Let’s start working together
I truly believe that the Third Sector and the NHS can work together in making sure that everyone has fair access to information and services in order to lead healthier lives. Third Sector professionals work out in the community on a daily basis and in my role as an advocate I have been involved with issues spanning health, housing, poverty, safeguarding and many more that influence a person’s overall welfare.
Hopefully I have had an impact on reducing health inequalities and improving wellbeing, especially the mental health of my clients. Local politicians and the Older People’s Commissioner acknowledge the benefit of the independent advocate, and a copy of my three-year report has been sent to Welsh Government following an endorsement from the Minister for Health and Social Services.
The public health workforce is our backbone and our collective knowledge is our strength. To be the best we can be, it is essential that we continue to build on our success by creating the opportunities to learn from each other.
To maximise this potential, Third Sector organisations need to be recognised, supported and involved in the development of the health and care system as a key part of the public health workforce.
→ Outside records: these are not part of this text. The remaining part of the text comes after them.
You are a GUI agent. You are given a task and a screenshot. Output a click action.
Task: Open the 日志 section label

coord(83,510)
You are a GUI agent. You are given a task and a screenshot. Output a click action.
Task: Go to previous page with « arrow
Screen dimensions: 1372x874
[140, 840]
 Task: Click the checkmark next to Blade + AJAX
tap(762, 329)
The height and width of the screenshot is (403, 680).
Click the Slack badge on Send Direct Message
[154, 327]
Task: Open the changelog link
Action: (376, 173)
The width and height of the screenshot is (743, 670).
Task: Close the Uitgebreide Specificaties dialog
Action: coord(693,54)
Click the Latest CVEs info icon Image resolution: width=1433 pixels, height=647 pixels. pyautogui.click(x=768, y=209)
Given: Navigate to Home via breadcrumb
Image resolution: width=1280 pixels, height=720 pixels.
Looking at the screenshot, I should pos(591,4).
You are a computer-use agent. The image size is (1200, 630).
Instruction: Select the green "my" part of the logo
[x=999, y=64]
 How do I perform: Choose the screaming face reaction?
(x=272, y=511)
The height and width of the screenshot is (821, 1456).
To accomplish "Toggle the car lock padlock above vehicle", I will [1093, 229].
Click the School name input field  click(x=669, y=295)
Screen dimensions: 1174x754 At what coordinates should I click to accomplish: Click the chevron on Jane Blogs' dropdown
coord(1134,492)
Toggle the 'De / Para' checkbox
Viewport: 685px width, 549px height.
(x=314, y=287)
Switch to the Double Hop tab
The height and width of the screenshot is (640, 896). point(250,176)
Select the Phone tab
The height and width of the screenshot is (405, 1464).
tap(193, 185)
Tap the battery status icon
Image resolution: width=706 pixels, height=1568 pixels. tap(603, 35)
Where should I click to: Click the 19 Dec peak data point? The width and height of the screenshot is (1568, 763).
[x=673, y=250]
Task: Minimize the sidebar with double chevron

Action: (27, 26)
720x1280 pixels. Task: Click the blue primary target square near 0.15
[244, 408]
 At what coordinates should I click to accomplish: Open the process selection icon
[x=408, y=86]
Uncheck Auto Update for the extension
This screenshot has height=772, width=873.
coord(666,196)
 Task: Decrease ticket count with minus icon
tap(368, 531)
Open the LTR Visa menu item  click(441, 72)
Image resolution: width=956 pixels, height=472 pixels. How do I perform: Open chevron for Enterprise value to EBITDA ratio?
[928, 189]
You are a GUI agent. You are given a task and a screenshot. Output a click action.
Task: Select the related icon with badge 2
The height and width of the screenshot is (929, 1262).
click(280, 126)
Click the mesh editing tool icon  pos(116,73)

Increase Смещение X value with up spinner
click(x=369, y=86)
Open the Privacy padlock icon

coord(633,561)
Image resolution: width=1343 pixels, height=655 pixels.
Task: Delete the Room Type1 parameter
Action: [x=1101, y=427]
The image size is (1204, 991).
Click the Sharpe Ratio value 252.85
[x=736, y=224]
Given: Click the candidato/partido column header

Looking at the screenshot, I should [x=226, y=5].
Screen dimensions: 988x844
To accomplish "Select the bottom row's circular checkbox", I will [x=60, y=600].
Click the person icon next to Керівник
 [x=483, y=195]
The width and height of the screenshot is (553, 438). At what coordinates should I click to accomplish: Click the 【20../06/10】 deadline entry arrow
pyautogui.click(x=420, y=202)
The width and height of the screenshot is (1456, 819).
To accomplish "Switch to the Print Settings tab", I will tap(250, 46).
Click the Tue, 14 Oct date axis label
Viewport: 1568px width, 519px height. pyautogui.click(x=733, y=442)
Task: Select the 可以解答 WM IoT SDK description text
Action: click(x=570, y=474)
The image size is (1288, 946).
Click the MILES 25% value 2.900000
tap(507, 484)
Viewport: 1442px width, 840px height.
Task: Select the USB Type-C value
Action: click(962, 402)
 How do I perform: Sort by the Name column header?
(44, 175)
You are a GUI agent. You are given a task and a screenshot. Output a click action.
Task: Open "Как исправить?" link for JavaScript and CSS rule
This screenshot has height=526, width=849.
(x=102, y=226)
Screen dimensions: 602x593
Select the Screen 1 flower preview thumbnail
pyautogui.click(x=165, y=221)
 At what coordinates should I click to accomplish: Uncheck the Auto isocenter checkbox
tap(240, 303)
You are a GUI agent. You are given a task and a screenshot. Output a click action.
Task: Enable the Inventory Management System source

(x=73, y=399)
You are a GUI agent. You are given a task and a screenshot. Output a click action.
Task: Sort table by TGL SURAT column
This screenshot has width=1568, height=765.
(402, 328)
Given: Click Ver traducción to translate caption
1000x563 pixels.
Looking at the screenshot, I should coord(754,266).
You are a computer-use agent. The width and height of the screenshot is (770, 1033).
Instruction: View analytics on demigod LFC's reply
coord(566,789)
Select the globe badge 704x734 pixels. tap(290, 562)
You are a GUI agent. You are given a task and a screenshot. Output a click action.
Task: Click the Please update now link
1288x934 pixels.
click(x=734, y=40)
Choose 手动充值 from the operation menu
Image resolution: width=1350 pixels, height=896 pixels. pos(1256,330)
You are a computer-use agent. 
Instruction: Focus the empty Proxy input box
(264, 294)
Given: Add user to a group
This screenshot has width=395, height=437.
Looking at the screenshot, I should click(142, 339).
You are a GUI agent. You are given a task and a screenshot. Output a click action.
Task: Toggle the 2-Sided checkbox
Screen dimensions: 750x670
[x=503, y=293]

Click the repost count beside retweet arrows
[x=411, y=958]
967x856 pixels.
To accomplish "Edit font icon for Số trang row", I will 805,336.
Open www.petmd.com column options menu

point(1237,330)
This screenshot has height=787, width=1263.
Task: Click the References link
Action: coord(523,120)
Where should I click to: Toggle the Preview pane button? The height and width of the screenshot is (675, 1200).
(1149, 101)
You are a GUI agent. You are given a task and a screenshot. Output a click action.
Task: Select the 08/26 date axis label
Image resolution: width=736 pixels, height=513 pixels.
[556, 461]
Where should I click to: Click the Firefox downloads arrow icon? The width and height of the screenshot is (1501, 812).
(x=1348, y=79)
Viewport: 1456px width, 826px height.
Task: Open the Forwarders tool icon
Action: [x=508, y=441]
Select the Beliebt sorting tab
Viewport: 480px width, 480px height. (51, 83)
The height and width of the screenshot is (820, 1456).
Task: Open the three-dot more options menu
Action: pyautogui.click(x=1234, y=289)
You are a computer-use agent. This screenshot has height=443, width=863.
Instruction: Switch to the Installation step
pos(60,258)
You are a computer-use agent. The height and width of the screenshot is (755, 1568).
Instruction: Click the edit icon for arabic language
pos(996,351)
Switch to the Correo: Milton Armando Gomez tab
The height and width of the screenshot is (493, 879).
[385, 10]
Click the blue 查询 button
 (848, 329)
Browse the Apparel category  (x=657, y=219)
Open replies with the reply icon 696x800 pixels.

I write from my personal experience as an Advocate – there are so many other Third Sector charities and organisations that can be involved in this process, and we should all be linked up to work together in partnership.
We need to be allies, not adversaries. Please – for all our sakes – let’s start working together.
Sylvia Targett is a Bevan Advocate and Advocacy and Information Officer at Age Cymru Gwynedd and Mon.
The views contained within this blog are those of the author and do not necessarily represent the views of the Bevan Commission.